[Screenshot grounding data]
____

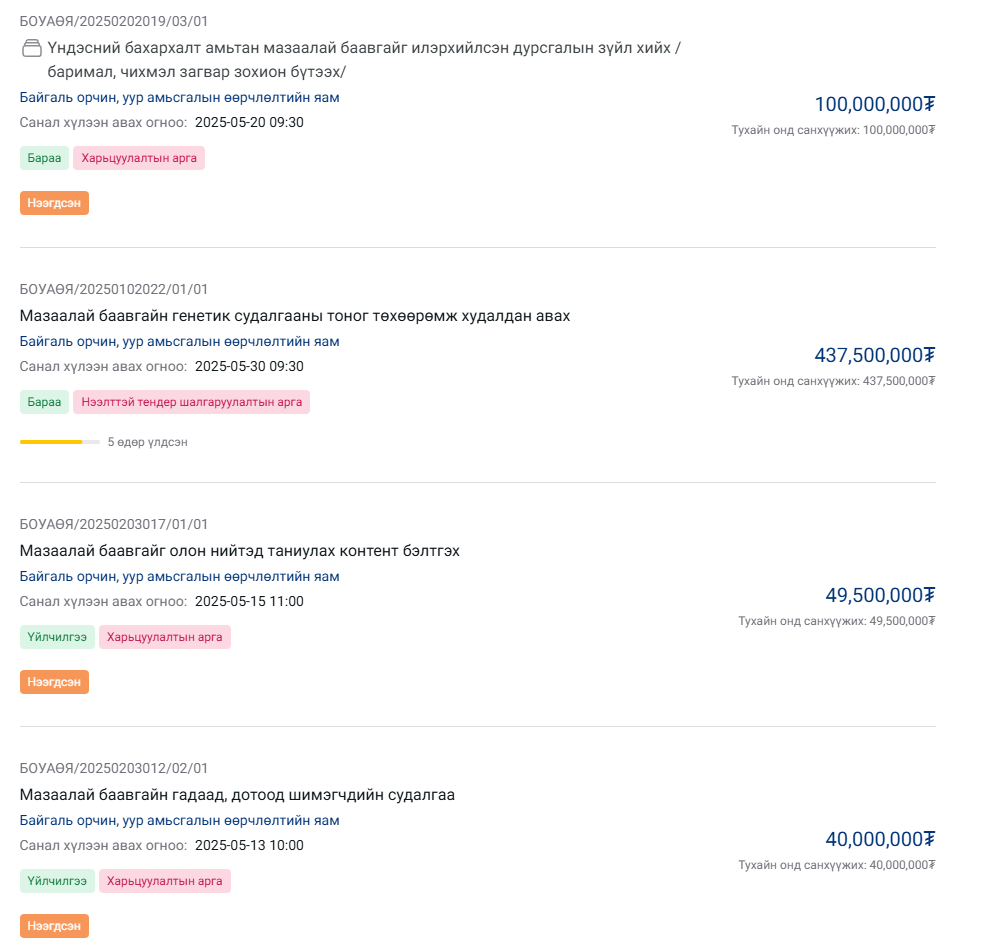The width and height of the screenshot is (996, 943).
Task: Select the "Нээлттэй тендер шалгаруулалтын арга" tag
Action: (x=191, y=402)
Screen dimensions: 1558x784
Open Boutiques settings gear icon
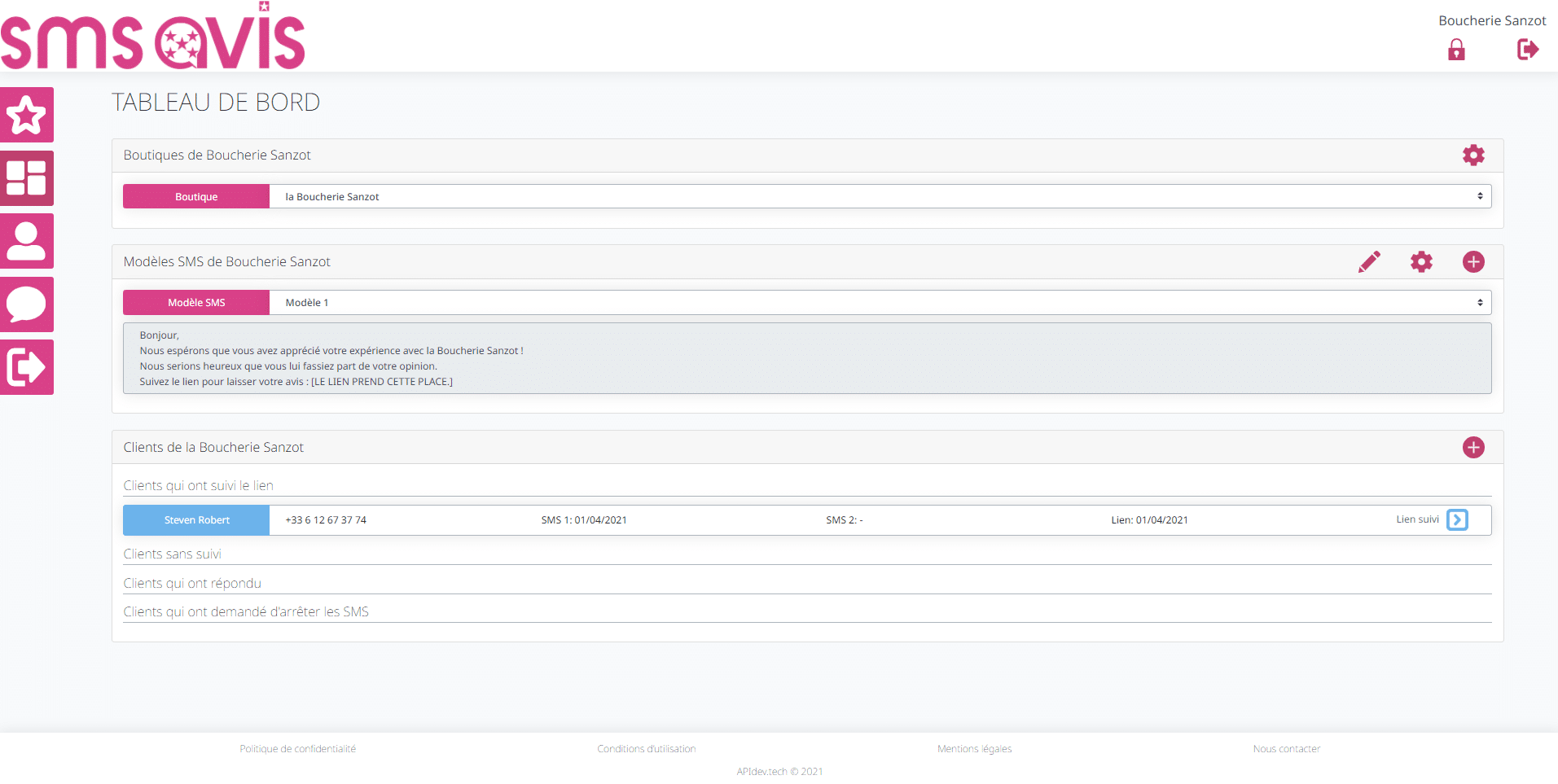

____

**Task item:** Output only the lines that run from the line containing "Screen dimensions: 1558x784" to the last line of the data, exactly as they stand and without pictures.

**Solved problem:**
Screen dimensions: 1558x784
Open Boutiques settings gear icon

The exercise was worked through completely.